Irena Gut Opdyke proved her name in World War II. A Polish nurse and devout Catholic, she had seen so many atrocities she vowed to save every life she could. So, as a housekeeper for the highest-ranking Nazi in the area, she filled the cellar of the Polish villa he had confiscated with 12 Jews. And when one of that number became pregnant, jeopardizing the safety of the whole group, she fought to save that life, too.
"I love the audience madly," says Feldshuh. "I believe in them. After all, we've grown up together. I've been in front of Broadway audiences for 36 years. I was in the chorus of Cyrano — 14 lines in a loud red dress. I was the foodseller and had scenes with Chris Plummer."
In contrast to the heavy-duty dramas of recent years, Feldshuh sang, danced and literally cartwheeled her way to Broadway from Minneapolis' Guthrie Theater, where she studied acting — primarily because she never got beyond the waiting list for Harvard Law. ("My father was a wonderful litigator.
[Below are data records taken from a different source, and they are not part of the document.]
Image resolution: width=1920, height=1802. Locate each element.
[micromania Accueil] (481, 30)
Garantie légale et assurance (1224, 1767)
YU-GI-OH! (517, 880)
I've played him 13 times on 'Law and Order.'")
In Minneapolis, she "understudied all the size-seven leading ladies — Roberta Maxwell, Dianne Wiest" — and got a shot at the musical Cyrano, which took shape there and set out for Broadway. When director Michael Kidd asked who could do cartwheels, Feldshuh's hand shot up, and her place on Broadway was assured.
Two years later to the day, she opened in more song and dance — a Broadway revue called Rodgers & Hart. In between was a comedy, Dreyfus in Rehearsal, directed and adapted by Garson Kanin and starring Ruth Gordon and Sam Levene. It lasted only 12 performances, but it gained her two great friends.
"Ruth was the matron of honor, and Garson was the witness, at my wedding to Andrew Levy in 1977. At the Walter Kerr, I have her satin pillowcase that she used as a doily for her dressing table."
Feldshuh's four other Broadway performances were each greeted with a Tony nomination and a different accent — Polish (Yentl), Brazilian (Sarava), Italian (Lend Me a Tenor) and Israeli-via-Milwaukee (Golda's Balcony). She's a one-woman UN.
"I invest a lot of time, energy and love in honoring these souls — and why not? It's so much cheaper than therapy. This is really a wonderful way to earn a living."